Moody’s: CMBS Loss Severities Drop

Moody’s, New York, reported U.S. commercial mortgage-backed securities had the lowest loss amount last year since 2009, but noted loss severities remained elevated.

Last year, 156 loans were liquidated with a total loss of $1.6 billion, the lowest annual loss amount since 2009, Moody’s said in its 2022 Loss Severities Report. The annual loss severity “remained elevated” at 53.3%, the report said.

“CMBS 2.0 overtook CMBS 1.0 in both liquidation count and loss amount,” Moody’s reported. Last year 110 CMBS 2.0 loans were liquidated with a total loss of $876.6 million and an average loss severity of 43.9%, compared with 46 CMBS 1.0 loans liquidated with a total loss of $737.3 million and an average loss severity of 71.4%.

The retail sector was once again the largest loss contributor last year, but the office sector had the highest loss severity, Moody’s said. The $696.8 million loss from 58 retail loans liquidated in 2022 accounted for 43.2% of last year’s total losses. Among the five major property types, office had the highest annual loss severity at 73.9%, largely attributed to CMBS 1.0 office loans.

Moody’s said term defaults accounted for two-thirds of liquidations, with CMBS 1.0 maturity defaults accounting for more than 80% of the losses.

In a separate report, Moody’s said defeasance volume for collateral underlying CMBS jumped 28% last year to $32.2 billion, more than doubling 2020’s pandemic-era low and approaching the 2007 record high.

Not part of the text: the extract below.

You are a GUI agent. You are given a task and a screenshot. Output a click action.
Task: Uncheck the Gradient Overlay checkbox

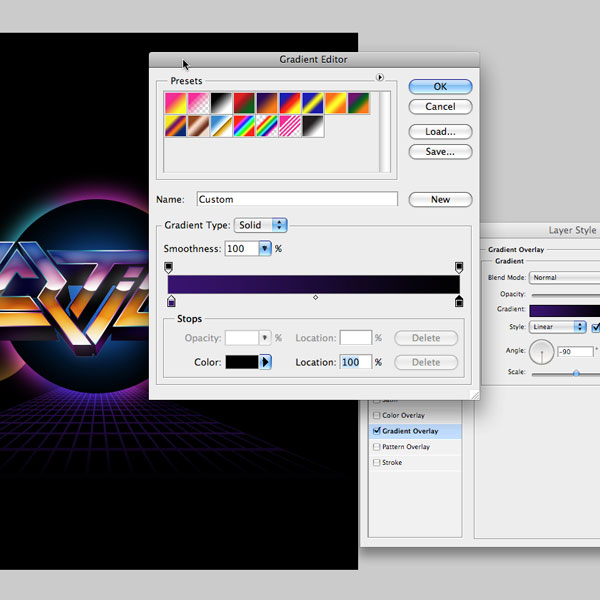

“Defeasance activity increased in 2022 but slowed throughout the year,” Moody’s 2022 Defeasance report said. “Defeasance volume slowed as rates increased.”

Moody’s said multifamily accounted for most defeasance at 68% of overall volume. “Steady multifamily cash flows and values allow loans to be easily refinanced or sold, which supported $21.8 billion of defeasance in 2022 within CMBS and Freddie Mac transactions,” the report said.

Defeasance volume among non-multifamily property types increased 35% year-over-year to $10.3 billion, Moody’s reported. “A large portion of the 2022 increase came from hotel defeasance, reflecting the sector’s strong rebound from the pandemic,” the report said. The average defeased loan size fell 6% in 2022 to $13.9 million, Moody’s said. Office and retail properties drove that decline with defeased loan sizes decreasing 25% and 40%, respectively.